So far, the bank has paid out restructuring costs equal to or ahead of realized savings in the first two years its so-called operational excellence programme has been running. In 2014, cost savings should finally outstrip the expense of achieving them, possibly quite substantially.
On the earnings side, yes, Deutsche Bank still derives a high proportion of revenue and profits from a corporate banking and securities division that is more dependent on fixed-income sales and trading and on Europe than global peers such as JPMorgan, Barclays and Goldman Sachs. And there’s no reason to think the markets will be any kinder this year than they were last. But although 2013 was tough, the group full-year underlying operating profit, at €8.4 billion, was close to Deutsche’s record result back in 2006.
What’s more, the bank has achieved this on an asset base 30% smaller than its peak in 2006 and on risk-weighted assets 27% below their peak at the end of 2010. As it continues to deleverage, the bank’s funding is more stable, its capacity to absorb losses much improved and its business mix is becoming better balanced. On an underlying business basis, stripping out the one-offs, even the supposedly troubled CB&S division recorded a 14% return on equity for 2013: perhaps not market leading, but hardly shoddy.
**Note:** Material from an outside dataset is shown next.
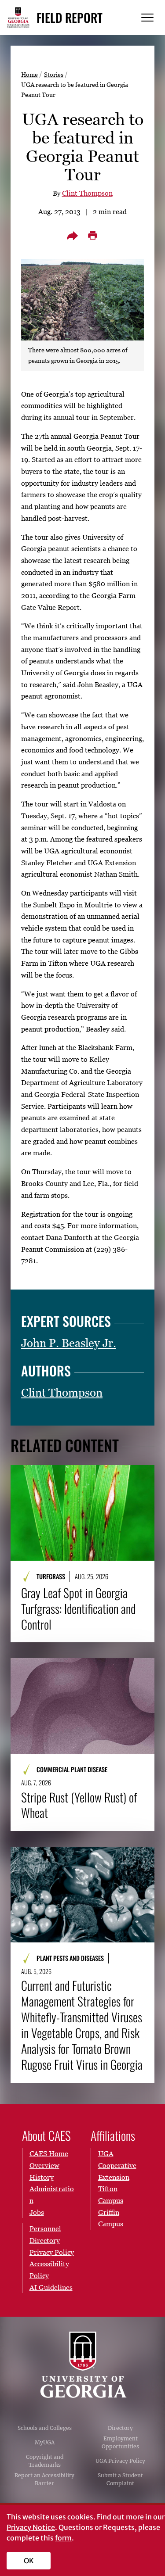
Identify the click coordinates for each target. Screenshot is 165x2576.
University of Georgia (83, 2364)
Could investors be taking too sanguine a view and not just on Deutsche Bank, but on the banking sector more broadly? At 9.7% common equity tier 1 the bank is far from the most strongly capitalized among its peers and its leverage ratio of 3.1% puts Deutsche towards the rear of the pack. The bank sold equity last year, but has yet to get its AT1 bank capital issuance programme off the ground. Investors are being asked to bet that the bank can continue to cut RWAs, after the easiest hits have already been taken, without taking heavy losses and without further undermining a signature fixed-income client franchise already losing market share to US rivals.
The problem with slashing high-capital-consuming assets is that the bank also loses revenue, while associated funding costs may continue. Believing, as the bank insists, that it really can maintain client market share as it shrinks requires a leap of faith. Co-CEO Anshu Jain concedes that in the past Deutsche maintained market share in revenue-generating trading businesses such as commodities that were high consumers of capital and produced low returns on assets. In now targeting market share only in select markets, the bank is bowing to reality. Even the market leaders can no longer be all things to all customers.
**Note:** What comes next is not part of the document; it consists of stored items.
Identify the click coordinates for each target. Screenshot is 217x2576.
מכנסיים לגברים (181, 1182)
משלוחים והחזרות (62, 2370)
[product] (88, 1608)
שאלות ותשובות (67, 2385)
Jain claims that inside the bank fixed income is leading the way in improving cost/income efficiency and returns on assets. He says that the bank’s legacy derivatives book is a high consumer of RWAs through counterparty credit and that Deutsche can manage this exposure down without harming its client franchise. That sounds like quite a trick. Jain also admits that new investment is needed, especially in the US.
Concern over funding this pales next to the other big unknown for Deutsche and many of the world’s larger banks. That is for how long and in what amounts they will continue to pay out fines and litigation costs. Jain says that 2014 will be a turning point after which the bank will put most of these troubles behind it. But litigation costs hit all the big banks so regularly now that it is surely testing the limits of investors’ patience and of accounting licence to continue to refer to them as one-offs.
They resemble more a continuing operating cost of business, like having to pay interest on liabilities. As Deutsche rushed out news of its latest fourth-quarter loss, talk was turning to a new investigation from regulator BaFin into what light the world’s leading foreign exchange bank might shed on fixing in that market. The bank says these inquiries are at a very early stage and that it is engaging in its own internal investigation. Saying that Deutsche is committing tremendous internal resources to this effort might have been intended to reassure investors. It sounded anything but.